Assert per-turn latency budgets

This how-to walks through examples/voice-latency-budget/ — a small scenario that asserts every turn’s provider latency against an explicit max_ms budget. Useful for gating deploys on regressions, comparing providers on the same scenario, and proving an agent stays inside a real-time budget.

LLM-driven systems silently slow down: a small prompt change adds a hidden retrieval step, a provider quietly degrades, a tool call gets retried, an agent loops one extra round. Pure single-turn eval misses this — the response looks right, it’s just slow. PromptArena makes latency a first-class signal:

  • The provider stage records LatencyMs on every assistant message (LLM round-trip including any in-turn tool-call rounds).
  • Arena bridges LatencyMs into the eval context metadata as latency_ms so the standard latency_budget assertion reads it without any custom plumbing.
  • Scenarios gate each turn: max_ms: 1000 fails any reply slower than a second.
turns:
- role: user
content: "Hi, I need help with my account."
assertions:
- type: latency_budget
params:
max_ms: 1000
message: "Turn must respond within 1000ms"

latency_budget returns a score normalised to the budget: min(1.0, max_ms / latency_ms). A reply within budget scores 1.0; a reply at 2× the budget scores 0.5. The HTML report shows the exact latency_ms vs budget_ms per turn.

Terminal window
cd examples/voice-latency-budget
promptarena serve

serve loads the scenario into the web UI; the timeline view shows the latency assertion alongside the conversation. Headless:

Terminal window
promptarena run --ci --formats html,json
open out/report.html

The default config runs against a text mock provider — sub-millisecond responses, so the budget passes trivially. The interesting signal comes from real providers.

Add multiple provider files and re-register them in config.arena.yaml. Arena fans out the scenario across every registered provider; the HTML report shows the per-provider latency_ms distribution side by side. Use this for migration testing (“does Claude Haiku stay inside our 800ms budget on this prompt?”) or for cross-provider bake-offs.

latency_budget checks the total provider-call duration per turn: LLM round-trip time, including any tool-call rounds that happen within that turn. It’s a coarse “is this turn fast enough” signal — well-suited to gating regressions.

What richer voice testing wants — and what’s coming next — is per-metric capture:

  • TTFB — time to first token / first audio frame
  • First-audio — time from user-input-end to first audio-out (duplex providers)
  • End-of-turn delta — silence-detection latency between generation-complete and turn-complete

Provider stages capture some of these timings internally; they just don’t yet flow into the eval context as named metadata keys. When they do, latency_budget will accept per-metric thresholds (max_ttfb_ms, max_first_audio_ms, …); the existing single-metric usage continues to work.
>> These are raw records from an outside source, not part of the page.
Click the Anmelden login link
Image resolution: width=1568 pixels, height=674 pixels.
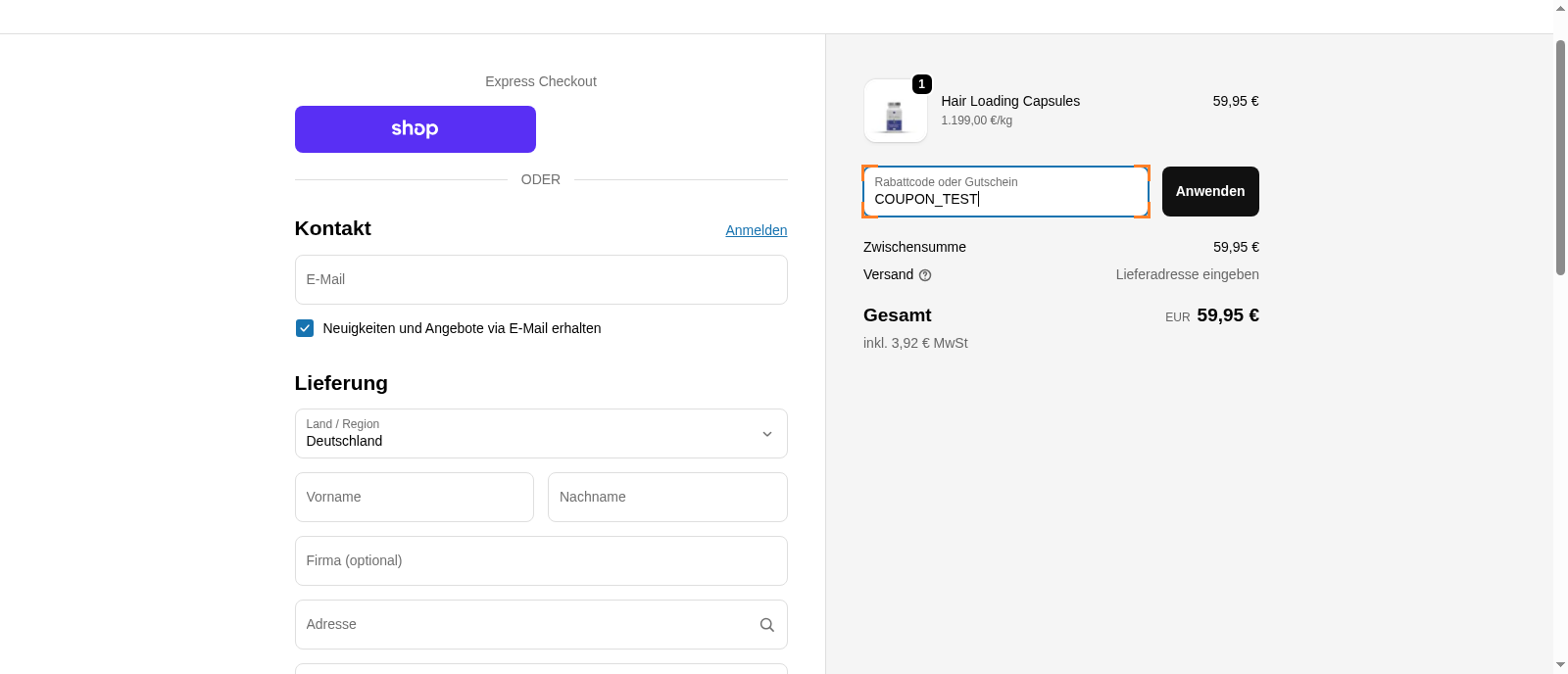(x=756, y=230)
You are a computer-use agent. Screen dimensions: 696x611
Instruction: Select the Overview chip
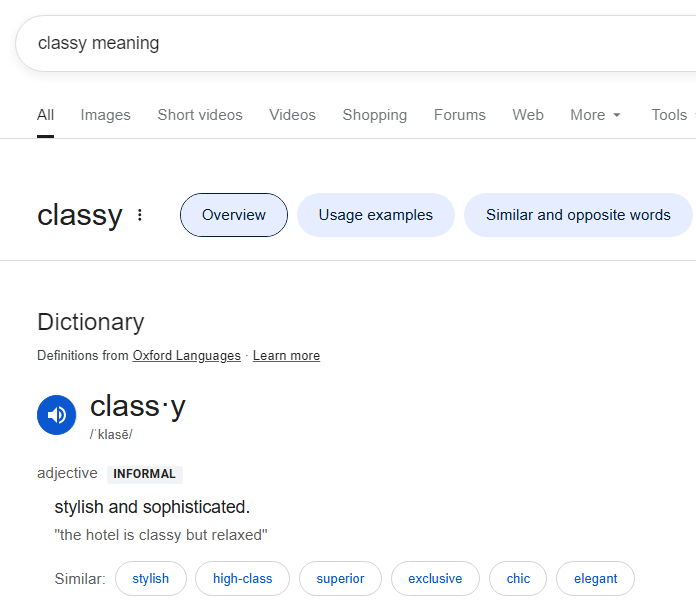pyautogui.click(x=234, y=215)
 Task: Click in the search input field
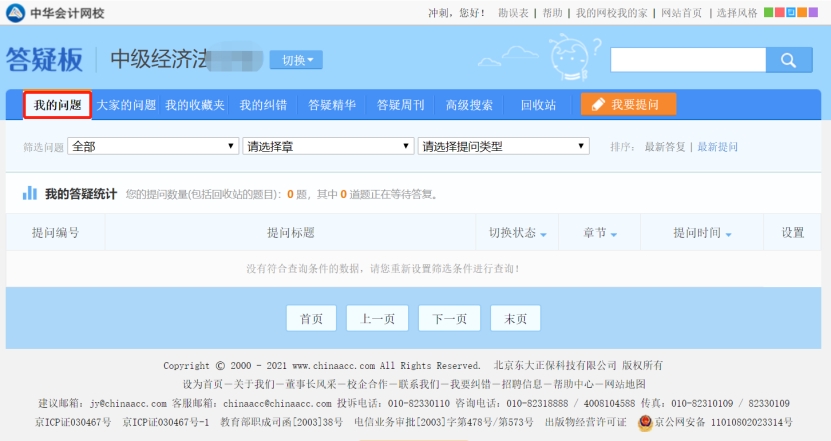coord(688,59)
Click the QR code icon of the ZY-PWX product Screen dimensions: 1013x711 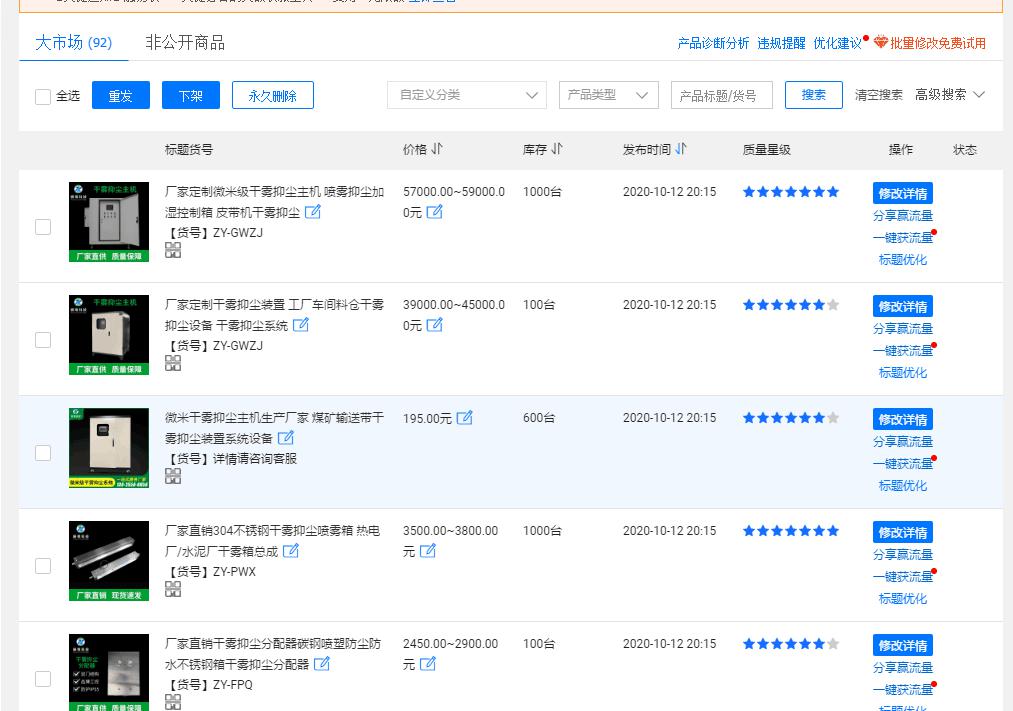(173, 590)
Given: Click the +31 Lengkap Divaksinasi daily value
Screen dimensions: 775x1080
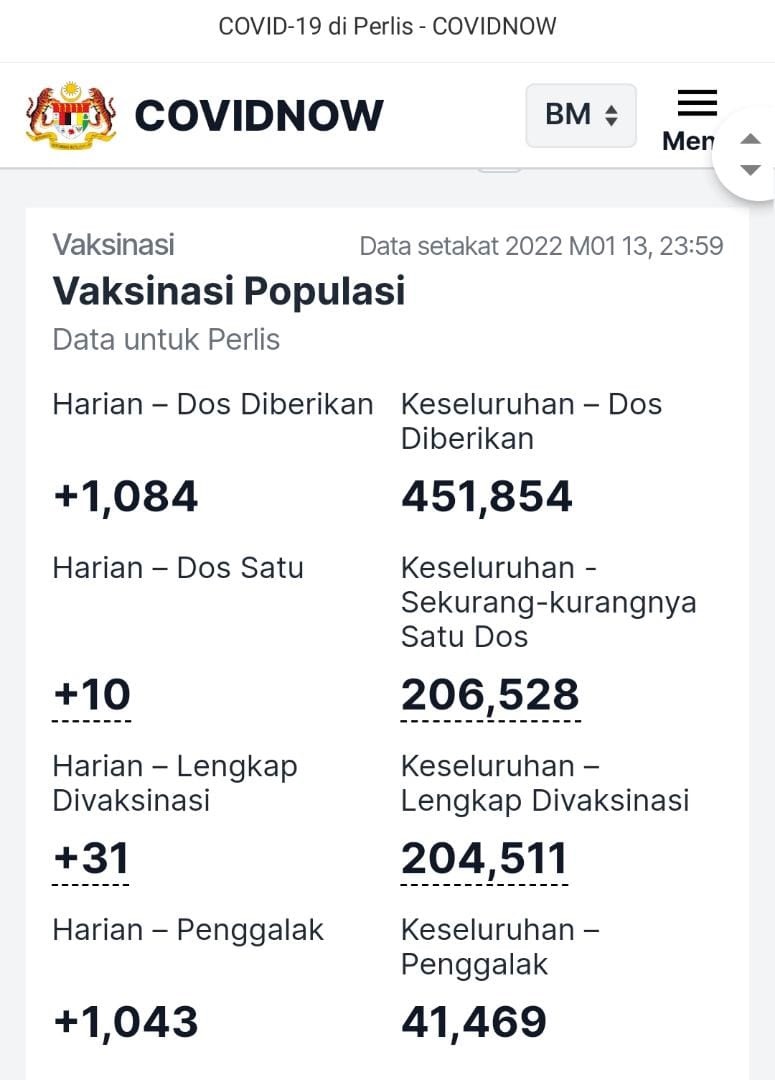Looking at the screenshot, I should pyautogui.click(x=91, y=858).
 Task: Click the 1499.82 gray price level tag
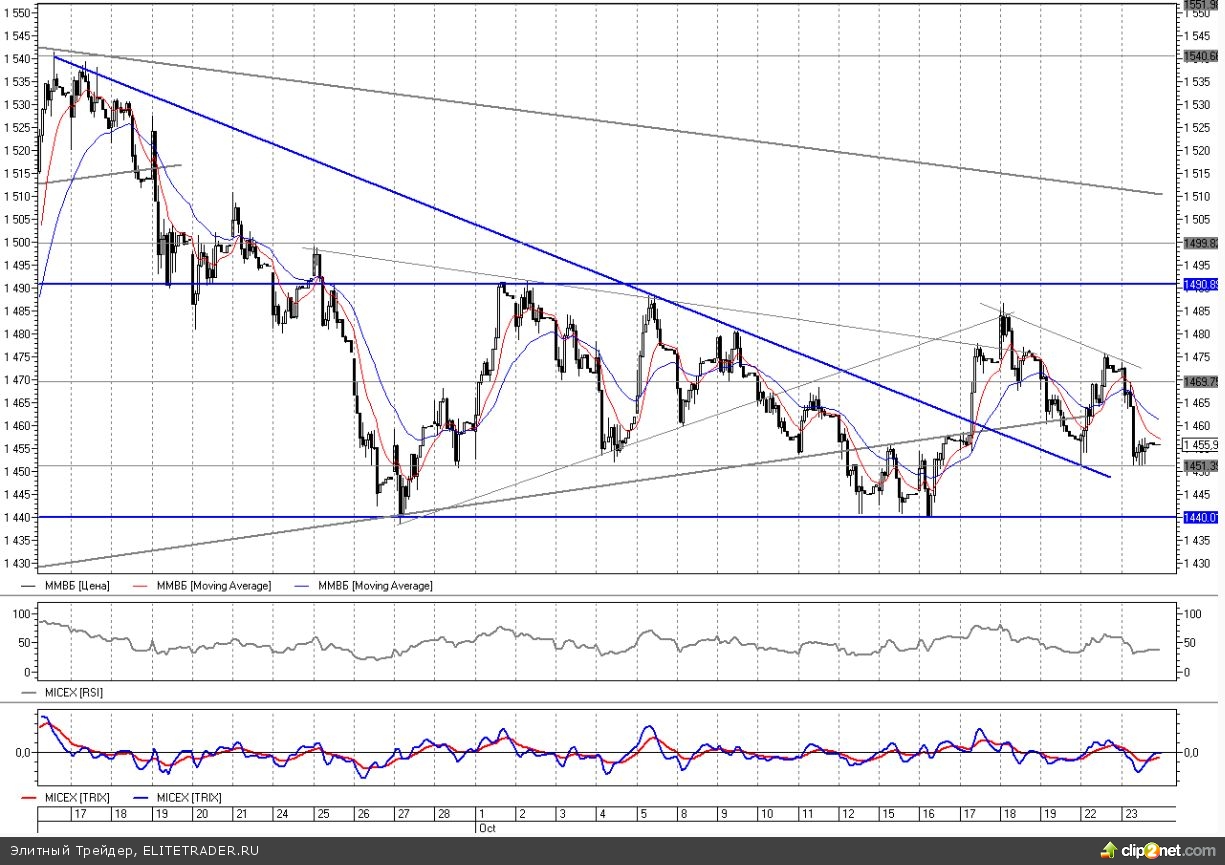(x=1200, y=243)
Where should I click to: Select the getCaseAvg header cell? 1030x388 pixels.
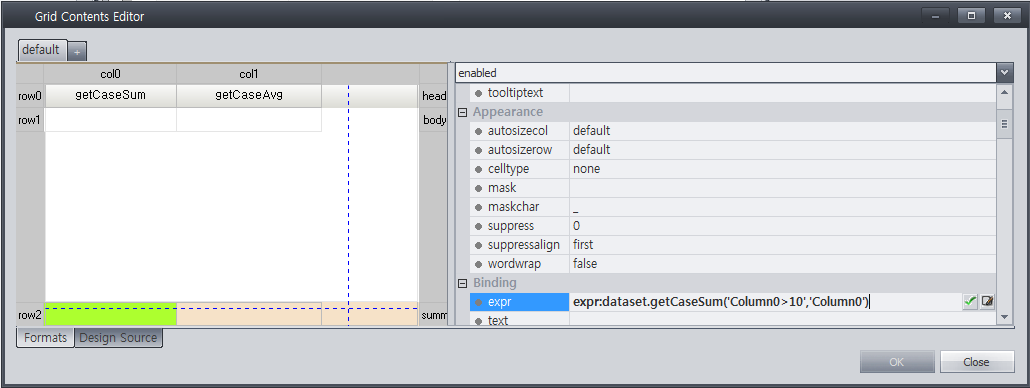click(x=249, y=96)
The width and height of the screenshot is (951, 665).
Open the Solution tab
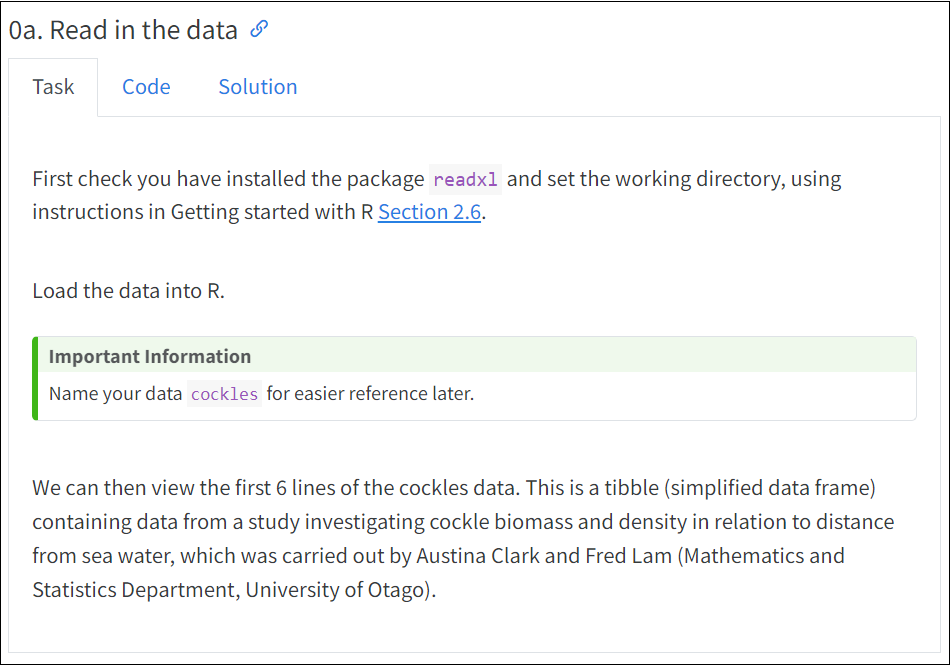click(258, 87)
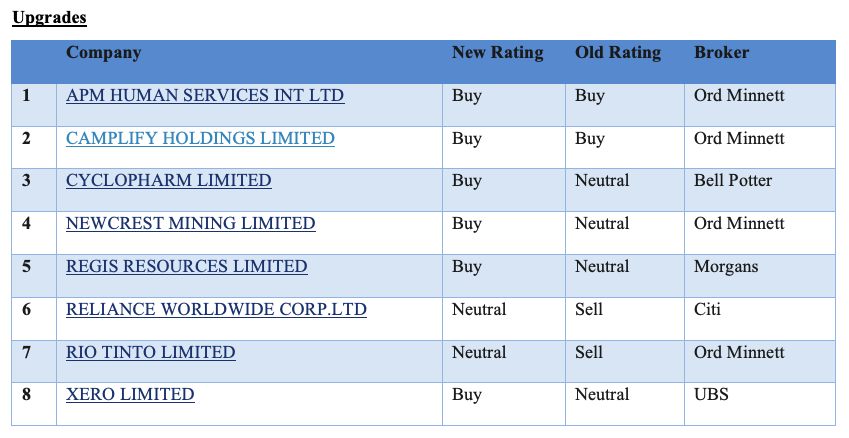
Task: Click the Upgrades heading text
Action: (49, 18)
The mock-provider path runs keyless, so the demo fits a fork-safe CI job:

# .github/workflows/voice-latency-budget.yml
name: Voice latency budget
on:
pull_request:
paths:
- 'examples/voice-latency-budget/**'
jobs:
test:
runs-on: ubuntu-latest
steps:
- uses: actions/checkout@v4
- uses: actions/setup-go@v5
with:
go-version: '1.26'
- run: make build-arena
- name: Run latency-budget scenarios
working-directory: examples/voice-latency-budget
run: ../../bin/promptarena run --ci --formats json

For real-provider runs, gate on the same step with provider keys via secrets:, and bump max_ms to a value that reflects your production budget.

  • Tighter budgets per turn: vary max_ms per turn — the greeting might be fast, the tool-using turn slower.
  • Mix with content assertions: combine latency_budget with content_includes / llm_judge to test both correctness and speed.
  • Per-provider thresholds: when running across providers, the assertion config can include when: clauses to apply different budgets per provider.